— Description of the task —
In the listing that follows, locate the line containing "Given: Click the Date/Time 16/1130 UTC text" and the line containing "This screenshot has width=1280, height=1024.". Retype exactly those two lines and every line between them, and nothing more.

— Supplied information —
· · · ·
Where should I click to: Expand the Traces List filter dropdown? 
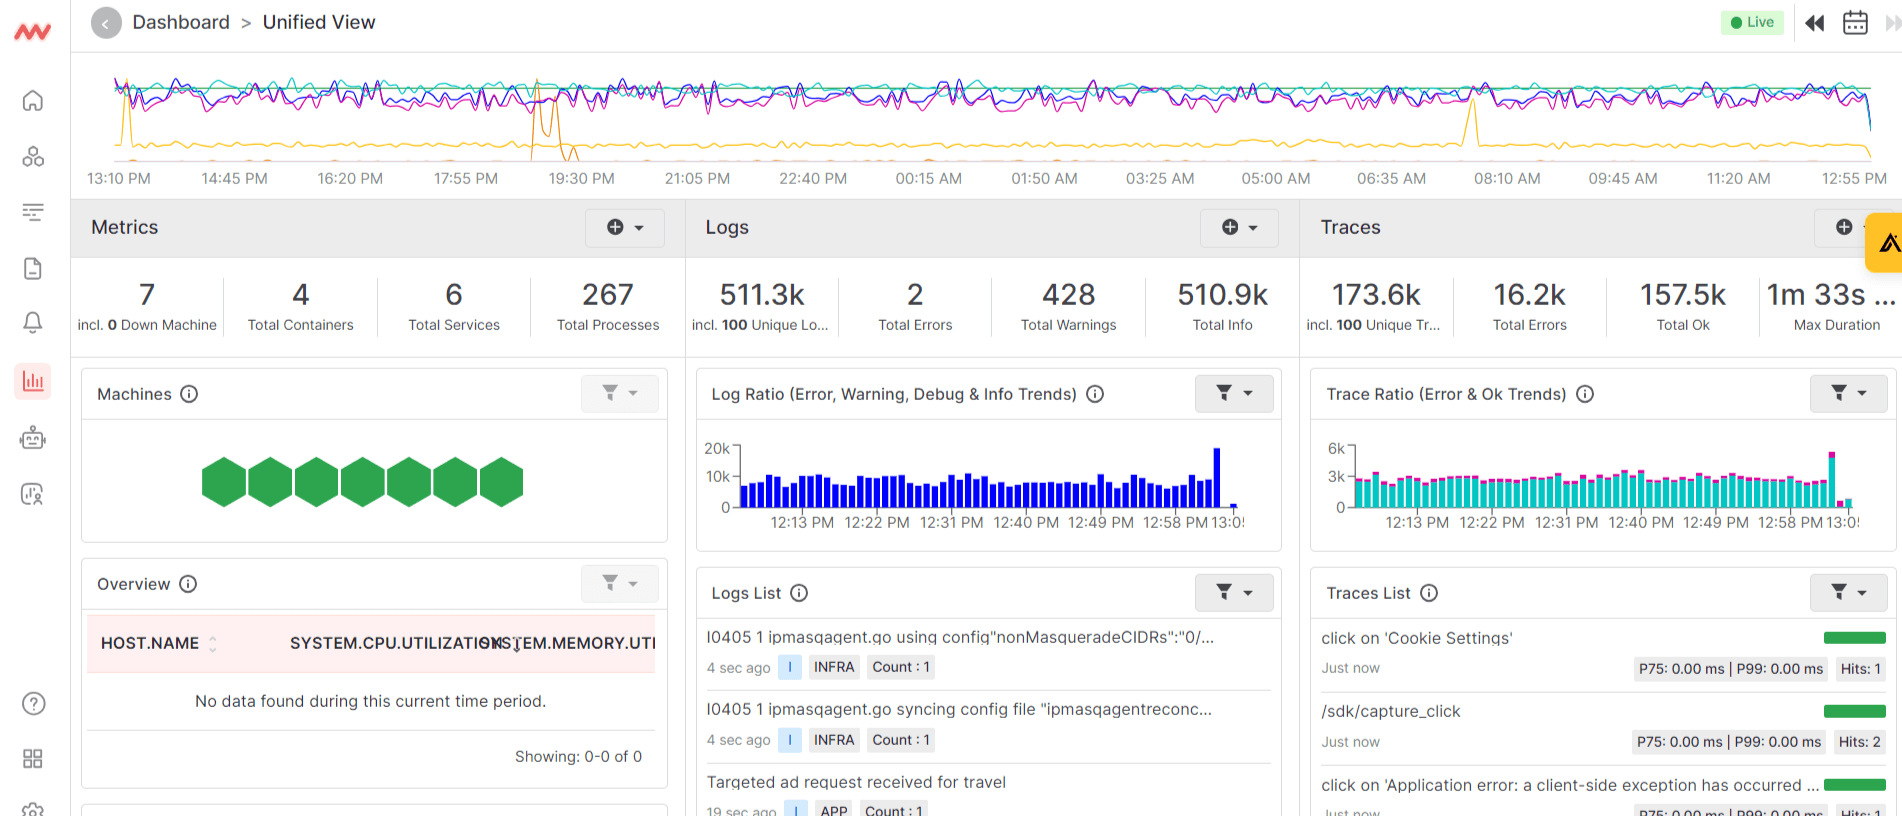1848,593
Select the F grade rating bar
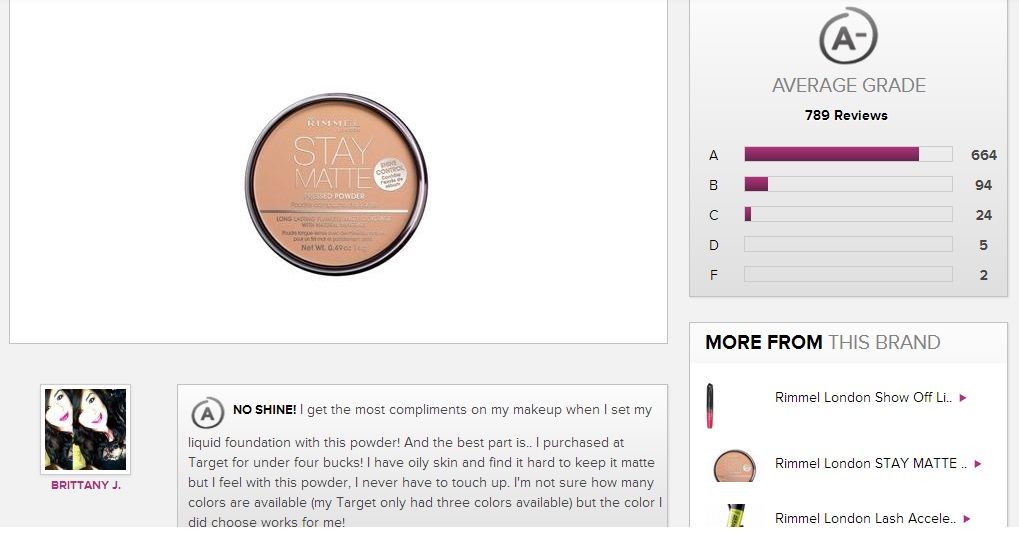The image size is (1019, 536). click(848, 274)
· · · ·
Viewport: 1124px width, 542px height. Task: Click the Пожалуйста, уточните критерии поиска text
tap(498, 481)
· · · ·
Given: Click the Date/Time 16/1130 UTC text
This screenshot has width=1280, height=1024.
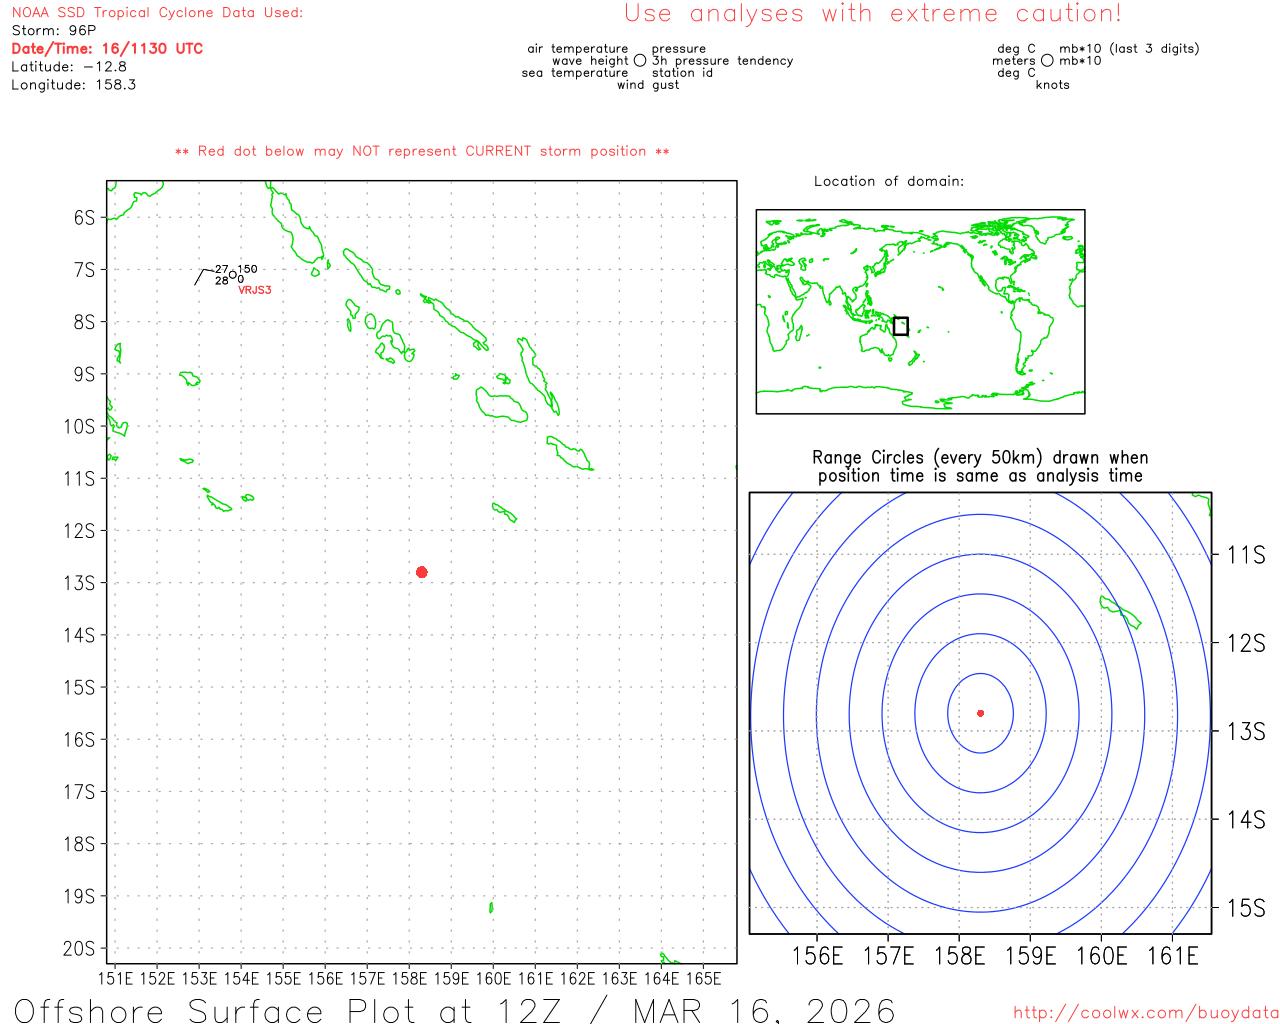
· · · ·
— Exercise result —
Given: Click the Date/Time 16/1130 UTC text
This screenshot has width=1280, height=1024.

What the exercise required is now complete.